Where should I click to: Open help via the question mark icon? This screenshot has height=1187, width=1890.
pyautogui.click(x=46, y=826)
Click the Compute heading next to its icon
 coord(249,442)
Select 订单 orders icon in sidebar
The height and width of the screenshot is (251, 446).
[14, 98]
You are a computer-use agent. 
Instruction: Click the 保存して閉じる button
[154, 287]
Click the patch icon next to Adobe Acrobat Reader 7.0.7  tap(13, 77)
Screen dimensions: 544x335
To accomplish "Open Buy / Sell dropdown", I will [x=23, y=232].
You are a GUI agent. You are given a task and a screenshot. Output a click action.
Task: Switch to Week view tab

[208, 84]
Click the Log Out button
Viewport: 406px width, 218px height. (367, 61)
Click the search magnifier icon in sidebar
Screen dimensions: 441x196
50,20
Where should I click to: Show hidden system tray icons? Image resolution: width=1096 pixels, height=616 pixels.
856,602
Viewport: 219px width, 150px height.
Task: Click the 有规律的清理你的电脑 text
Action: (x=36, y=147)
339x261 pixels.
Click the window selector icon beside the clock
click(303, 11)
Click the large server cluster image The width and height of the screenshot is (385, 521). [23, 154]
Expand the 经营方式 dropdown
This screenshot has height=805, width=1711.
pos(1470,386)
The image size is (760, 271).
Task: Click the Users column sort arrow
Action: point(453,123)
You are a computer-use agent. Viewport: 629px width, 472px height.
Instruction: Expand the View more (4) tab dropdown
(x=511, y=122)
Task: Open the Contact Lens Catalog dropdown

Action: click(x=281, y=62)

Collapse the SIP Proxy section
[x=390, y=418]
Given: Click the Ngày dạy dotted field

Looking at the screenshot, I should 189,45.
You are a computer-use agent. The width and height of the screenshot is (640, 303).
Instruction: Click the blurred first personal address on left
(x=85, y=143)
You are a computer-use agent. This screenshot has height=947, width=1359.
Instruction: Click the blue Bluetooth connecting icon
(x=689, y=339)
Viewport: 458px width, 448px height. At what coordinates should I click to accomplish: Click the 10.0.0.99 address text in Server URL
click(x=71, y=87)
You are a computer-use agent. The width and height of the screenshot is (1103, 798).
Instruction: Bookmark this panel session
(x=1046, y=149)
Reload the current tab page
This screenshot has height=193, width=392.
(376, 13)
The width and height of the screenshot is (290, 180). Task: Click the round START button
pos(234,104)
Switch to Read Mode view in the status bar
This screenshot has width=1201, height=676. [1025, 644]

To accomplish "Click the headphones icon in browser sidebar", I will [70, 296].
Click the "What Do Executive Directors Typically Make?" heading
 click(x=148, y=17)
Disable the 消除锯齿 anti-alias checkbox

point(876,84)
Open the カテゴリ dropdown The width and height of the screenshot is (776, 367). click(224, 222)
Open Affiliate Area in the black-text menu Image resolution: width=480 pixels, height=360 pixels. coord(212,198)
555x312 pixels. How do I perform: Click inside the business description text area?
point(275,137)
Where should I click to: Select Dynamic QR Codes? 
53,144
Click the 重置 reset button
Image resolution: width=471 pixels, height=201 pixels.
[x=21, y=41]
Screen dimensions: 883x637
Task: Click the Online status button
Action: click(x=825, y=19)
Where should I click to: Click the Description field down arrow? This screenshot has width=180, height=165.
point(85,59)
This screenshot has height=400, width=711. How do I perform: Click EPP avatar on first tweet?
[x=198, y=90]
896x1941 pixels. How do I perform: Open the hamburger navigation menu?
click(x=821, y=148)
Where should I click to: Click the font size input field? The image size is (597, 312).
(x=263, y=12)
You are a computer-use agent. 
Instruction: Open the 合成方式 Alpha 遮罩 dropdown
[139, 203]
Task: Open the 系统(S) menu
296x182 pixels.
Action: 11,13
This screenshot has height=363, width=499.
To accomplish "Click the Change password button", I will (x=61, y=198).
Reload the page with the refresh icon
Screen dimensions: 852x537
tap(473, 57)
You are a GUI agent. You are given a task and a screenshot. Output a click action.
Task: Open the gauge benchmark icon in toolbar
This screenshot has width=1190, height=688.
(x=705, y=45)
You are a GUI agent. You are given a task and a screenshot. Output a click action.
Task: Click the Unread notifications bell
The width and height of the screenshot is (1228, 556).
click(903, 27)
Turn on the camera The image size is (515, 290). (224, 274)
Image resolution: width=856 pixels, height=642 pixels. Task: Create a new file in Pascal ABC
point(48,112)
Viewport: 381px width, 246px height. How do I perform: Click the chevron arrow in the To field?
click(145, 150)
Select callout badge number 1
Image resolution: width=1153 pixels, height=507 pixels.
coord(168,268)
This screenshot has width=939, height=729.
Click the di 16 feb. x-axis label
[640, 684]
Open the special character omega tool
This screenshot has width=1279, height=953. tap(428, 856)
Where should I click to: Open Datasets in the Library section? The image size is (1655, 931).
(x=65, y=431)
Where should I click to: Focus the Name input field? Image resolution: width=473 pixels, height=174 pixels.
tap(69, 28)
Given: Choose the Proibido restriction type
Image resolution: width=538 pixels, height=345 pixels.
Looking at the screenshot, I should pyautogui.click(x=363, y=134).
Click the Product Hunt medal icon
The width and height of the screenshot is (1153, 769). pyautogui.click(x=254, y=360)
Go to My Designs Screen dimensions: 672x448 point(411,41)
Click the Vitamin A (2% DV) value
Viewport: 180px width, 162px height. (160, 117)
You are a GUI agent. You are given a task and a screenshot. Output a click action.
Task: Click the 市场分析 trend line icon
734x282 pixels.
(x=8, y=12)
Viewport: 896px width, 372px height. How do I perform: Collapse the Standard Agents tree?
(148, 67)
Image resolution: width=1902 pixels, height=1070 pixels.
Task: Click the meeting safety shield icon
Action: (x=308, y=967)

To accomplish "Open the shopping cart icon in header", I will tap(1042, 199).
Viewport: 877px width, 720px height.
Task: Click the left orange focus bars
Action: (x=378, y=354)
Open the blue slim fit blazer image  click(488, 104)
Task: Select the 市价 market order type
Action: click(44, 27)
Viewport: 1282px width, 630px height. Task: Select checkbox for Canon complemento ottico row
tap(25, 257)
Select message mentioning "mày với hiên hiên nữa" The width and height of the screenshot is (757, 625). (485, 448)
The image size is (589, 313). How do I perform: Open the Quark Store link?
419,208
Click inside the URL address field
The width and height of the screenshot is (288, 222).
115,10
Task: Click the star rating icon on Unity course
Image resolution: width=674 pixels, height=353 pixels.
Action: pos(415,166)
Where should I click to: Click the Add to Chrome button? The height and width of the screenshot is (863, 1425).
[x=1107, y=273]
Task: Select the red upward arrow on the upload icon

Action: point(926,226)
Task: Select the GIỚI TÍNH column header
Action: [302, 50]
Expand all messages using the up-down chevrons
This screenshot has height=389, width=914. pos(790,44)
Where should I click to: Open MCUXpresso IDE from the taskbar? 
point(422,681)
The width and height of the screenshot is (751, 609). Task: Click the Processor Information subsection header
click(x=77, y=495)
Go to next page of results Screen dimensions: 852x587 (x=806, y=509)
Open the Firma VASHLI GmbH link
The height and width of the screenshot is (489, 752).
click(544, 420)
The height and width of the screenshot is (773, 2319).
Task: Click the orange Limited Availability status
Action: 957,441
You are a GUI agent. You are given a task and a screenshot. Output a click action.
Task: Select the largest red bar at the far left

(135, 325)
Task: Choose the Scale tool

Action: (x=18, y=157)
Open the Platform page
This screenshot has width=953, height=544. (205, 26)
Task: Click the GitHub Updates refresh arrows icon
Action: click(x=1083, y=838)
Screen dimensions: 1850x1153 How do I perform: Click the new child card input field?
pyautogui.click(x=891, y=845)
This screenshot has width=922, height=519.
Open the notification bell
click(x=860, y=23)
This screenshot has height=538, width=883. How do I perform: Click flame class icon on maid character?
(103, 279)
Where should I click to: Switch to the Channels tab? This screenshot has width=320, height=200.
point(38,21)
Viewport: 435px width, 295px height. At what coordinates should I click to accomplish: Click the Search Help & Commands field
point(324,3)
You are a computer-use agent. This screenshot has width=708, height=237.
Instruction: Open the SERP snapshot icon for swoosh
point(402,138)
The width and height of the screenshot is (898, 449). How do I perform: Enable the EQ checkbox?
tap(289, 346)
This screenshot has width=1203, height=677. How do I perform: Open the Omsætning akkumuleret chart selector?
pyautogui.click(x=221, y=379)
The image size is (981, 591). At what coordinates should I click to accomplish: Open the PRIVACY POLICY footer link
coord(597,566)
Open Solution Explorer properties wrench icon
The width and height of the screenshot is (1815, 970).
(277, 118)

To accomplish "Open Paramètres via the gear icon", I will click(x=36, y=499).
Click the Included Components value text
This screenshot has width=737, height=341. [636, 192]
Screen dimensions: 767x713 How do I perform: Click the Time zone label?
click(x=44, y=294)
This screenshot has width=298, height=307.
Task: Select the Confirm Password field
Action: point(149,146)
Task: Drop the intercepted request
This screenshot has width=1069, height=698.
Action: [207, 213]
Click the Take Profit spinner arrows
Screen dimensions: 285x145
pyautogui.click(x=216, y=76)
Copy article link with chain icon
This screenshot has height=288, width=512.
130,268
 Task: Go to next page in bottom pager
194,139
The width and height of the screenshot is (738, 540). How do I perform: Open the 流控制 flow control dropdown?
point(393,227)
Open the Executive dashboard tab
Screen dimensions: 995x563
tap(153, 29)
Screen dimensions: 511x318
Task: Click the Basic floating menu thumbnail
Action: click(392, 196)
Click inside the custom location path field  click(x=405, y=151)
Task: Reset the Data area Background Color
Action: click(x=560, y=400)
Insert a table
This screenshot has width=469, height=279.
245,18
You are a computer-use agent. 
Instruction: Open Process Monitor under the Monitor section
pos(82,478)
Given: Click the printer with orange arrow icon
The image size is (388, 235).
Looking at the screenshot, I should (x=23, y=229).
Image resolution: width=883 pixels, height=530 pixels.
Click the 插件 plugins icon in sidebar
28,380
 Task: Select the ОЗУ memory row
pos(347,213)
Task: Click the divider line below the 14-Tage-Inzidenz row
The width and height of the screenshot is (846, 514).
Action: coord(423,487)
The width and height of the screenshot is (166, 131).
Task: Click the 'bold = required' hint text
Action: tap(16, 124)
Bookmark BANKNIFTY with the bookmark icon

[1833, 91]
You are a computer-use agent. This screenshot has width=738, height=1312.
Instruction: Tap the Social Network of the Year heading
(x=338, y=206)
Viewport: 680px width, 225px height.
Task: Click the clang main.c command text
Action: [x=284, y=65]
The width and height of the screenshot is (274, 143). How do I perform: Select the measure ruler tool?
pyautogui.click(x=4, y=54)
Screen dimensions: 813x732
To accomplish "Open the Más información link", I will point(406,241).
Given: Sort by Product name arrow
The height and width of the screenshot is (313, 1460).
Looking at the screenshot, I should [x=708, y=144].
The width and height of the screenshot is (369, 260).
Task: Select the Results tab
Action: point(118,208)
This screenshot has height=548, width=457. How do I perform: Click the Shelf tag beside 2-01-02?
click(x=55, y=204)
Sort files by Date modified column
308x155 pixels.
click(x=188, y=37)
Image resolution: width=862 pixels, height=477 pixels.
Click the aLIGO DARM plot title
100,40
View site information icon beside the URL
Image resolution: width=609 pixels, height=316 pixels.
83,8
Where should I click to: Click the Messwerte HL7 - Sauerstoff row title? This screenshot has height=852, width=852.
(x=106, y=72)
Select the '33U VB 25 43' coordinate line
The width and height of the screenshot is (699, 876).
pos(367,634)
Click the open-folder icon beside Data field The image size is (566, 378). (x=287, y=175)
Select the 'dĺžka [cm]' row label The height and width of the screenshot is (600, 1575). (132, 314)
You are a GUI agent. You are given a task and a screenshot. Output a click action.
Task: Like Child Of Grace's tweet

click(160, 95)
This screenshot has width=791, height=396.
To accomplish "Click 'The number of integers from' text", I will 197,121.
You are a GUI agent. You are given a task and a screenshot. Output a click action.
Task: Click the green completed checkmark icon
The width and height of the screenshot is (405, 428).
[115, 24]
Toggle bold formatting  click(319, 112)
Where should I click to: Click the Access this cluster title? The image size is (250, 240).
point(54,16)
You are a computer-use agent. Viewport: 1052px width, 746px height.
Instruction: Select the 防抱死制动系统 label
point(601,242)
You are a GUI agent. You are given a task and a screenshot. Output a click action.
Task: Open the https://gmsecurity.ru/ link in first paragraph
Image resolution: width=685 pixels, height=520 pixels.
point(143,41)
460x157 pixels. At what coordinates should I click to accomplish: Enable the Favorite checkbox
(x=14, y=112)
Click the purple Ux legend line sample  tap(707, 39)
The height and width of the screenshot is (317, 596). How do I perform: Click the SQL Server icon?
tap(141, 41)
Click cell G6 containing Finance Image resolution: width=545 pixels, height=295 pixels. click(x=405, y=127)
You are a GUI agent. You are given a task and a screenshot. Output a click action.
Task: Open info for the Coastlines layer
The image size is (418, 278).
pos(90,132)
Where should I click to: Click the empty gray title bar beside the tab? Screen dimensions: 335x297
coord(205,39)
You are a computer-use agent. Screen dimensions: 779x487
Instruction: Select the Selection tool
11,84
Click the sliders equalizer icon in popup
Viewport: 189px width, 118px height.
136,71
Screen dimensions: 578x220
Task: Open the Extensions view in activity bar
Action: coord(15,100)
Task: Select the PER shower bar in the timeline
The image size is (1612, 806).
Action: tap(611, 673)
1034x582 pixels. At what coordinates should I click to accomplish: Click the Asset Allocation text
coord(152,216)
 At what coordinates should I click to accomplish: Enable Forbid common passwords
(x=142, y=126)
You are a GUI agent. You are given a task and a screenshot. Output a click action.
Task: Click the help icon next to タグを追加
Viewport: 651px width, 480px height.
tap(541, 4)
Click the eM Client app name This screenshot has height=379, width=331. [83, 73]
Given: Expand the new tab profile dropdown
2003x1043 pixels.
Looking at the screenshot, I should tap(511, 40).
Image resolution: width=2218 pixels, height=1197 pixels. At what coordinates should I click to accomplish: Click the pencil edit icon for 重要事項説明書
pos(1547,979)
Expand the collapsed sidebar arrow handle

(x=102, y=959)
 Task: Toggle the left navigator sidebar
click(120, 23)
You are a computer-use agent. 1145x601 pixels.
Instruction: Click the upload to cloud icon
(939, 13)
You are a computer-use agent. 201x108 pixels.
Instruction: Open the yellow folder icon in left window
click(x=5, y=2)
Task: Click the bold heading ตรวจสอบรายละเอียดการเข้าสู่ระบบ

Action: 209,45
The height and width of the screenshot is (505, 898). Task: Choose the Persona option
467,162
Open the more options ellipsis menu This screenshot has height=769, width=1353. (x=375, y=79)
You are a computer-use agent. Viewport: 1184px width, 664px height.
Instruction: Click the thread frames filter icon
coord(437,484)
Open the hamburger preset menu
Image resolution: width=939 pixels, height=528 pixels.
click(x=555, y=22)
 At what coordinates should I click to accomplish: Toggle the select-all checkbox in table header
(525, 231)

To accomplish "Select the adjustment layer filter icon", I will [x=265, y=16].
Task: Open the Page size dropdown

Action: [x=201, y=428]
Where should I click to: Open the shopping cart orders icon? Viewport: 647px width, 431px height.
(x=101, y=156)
┄┄┄┄┄┄┄┄┄┄
# The exercise:
Copy out the records above word for word, starting at the line that contains "is (1103, 798)." and ending after the line that contains "Open Affiliate Area".

# Answer for this exercise:
You are a computer-use agent. The width and height of the screenshot is (1103, 798).
Instruction: Bookmark this panel session
(x=1046, y=149)
Reload the current tab page
This screenshot has height=193, width=392.
(376, 13)
The width and height of the screenshot is (290, 180). Task: Click the round START button
pos(234,104)
Switch to Read Mode view in the status bar
This screenshot has width=1201, height=676. [1025, 644]

To accomplish "Click the headphones icon in browser sidebar", I will [70, 296].
Click the "What Do Executive Directors Typically Make?" heading
 click(x=148, y=17)
Disable the 消除锯齿 anti-alias checkbox

point(876,84)
Open the カテゴリ dropdown The width and height of the screenshot is (776, 367). click(224, 222)
Open Affiliate Area in the black-text menu Image resolution: width=480 pixels, height=360 pixels. coord(212,198)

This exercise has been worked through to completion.